Friuli-Venezia Giulia

As further evidence that there is more viticultural diversity in Italy than perhaps anywhere else on the planet, we give you the Carso — the thin slice of land connecting Trieste to the main mass of Friuli-Venezia Giulia. Officially speaking, this is Italy, but, as is the case all along Italy’s border with Slovenia, the wine culture transcends national boundaries. Winegrowing Carso extends well beyond the border into Slovenia (as does winegrowing Collio further north), and its trio of peculiar local grapes — the whites vitovska and malvasia and a strain of the red refosco known as terrano — are uniquely Slavic contributions to the “Italian” viticultural whole.

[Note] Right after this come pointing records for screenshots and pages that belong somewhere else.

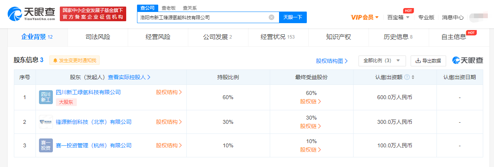494x167 pixels.
Task: Click the 导出数据 export button
Action: [428, 61]
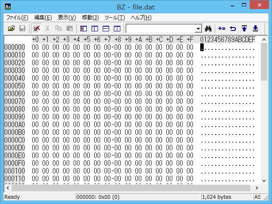Click the vertical scrollbar down arrow
The image size is (272, 204).
tap(264, 181)
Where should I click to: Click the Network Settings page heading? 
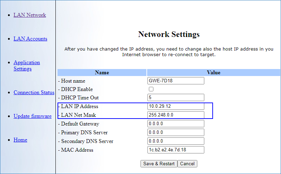click(x=169, y=34)
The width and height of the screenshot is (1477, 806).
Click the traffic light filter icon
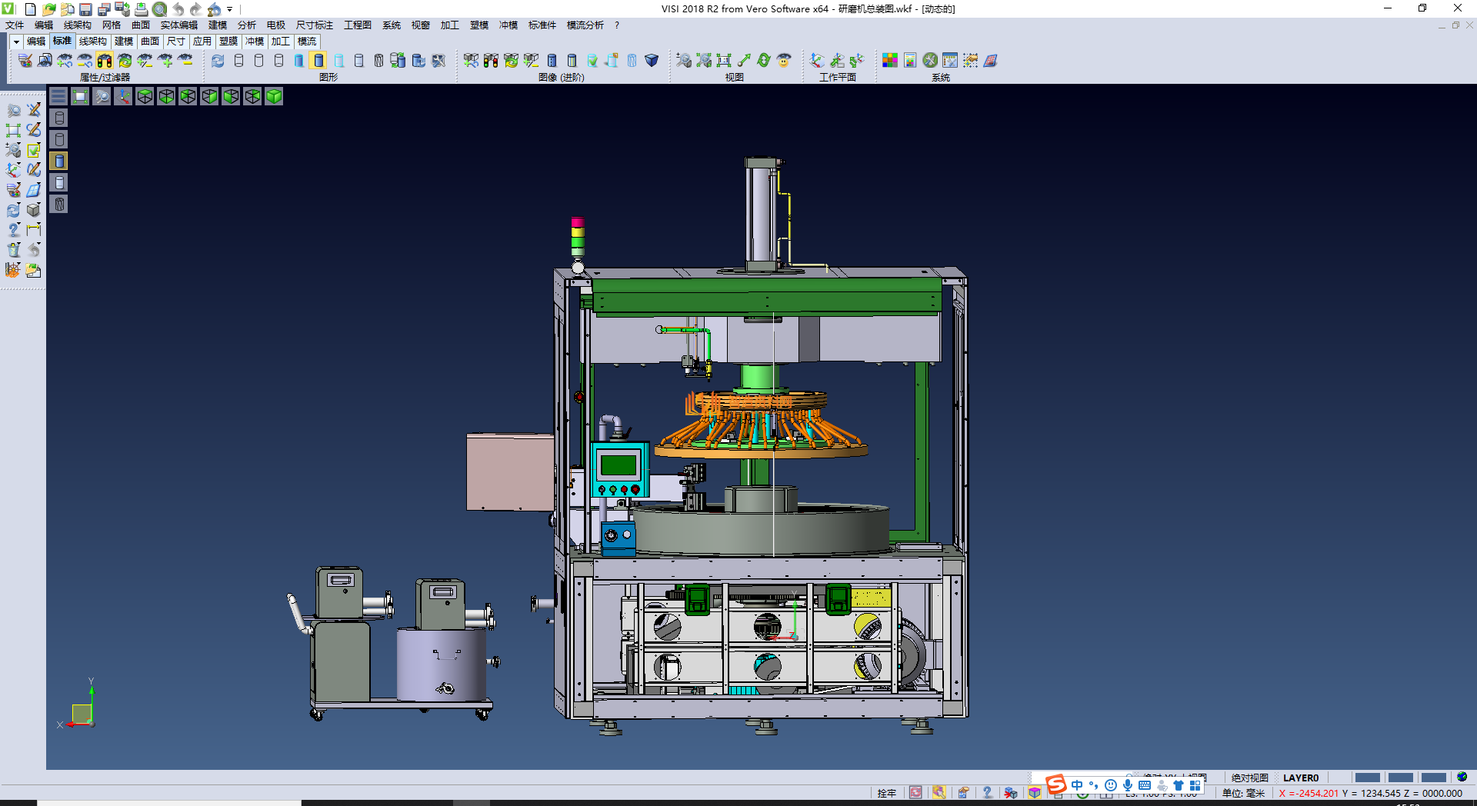(105, 61)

Carso is a limestone-rich plateau that extends out from the city of Trieste and reaches toward the Julian Alps to the north. The heavy limestone content of the soils likely gave the zone its name (Carso is thought to be derived from a Celtic word meaning “land of rock”), and it lends the wines, both white and red, a firm acidic backbone and mouthwatering minerality. On the white side, this means flinty, fragrant accompaniments to fresh seafood in Trieste, Muggia, and other fishing towns along Friuli’s Adriatic basin, while the red terrano is a high-acid companion to the heartier, Slavic- and Austrian-inflected food further inland (you’d be surprised how good a tart, tongue-piercing red like terrano can be as a contrast to the richness of stinco di vitello).

Naturally, we’ve got you covered at Babbo, with all three of the Carso’s local grapes finding their way onto our list. I often recommend the white vitovska to Austrian wine lovers, as its chalky minerality and floral aromatics are reminiscent of a good Austrian grüner veltliner. Malvasia istriana is a little weightier white, with a distinctive orange-blossom fruitiness and a slightly oily, waxy texture that sometimes reminds me of viognier. Terrano, on the other hand, is an admittedly tougher sell — since we’ve become conditioned to drink super-extracted red wines with barely perceptible acidity, the tartness of terrano is a little more than most wimpy American palates can take.

I’m not saying I’m such a tough guy myself — I can’t really take terrano without some seriously rich food, like Mario’s massive Deconstructed Ossobuco, to tame it. Terrano is a wine for thick-fingered, thick-mustached Slavic guys who work outside for a living, but even a lightweight cork-puller like myself needs a little fortification from time to time. So man up and try some yourself!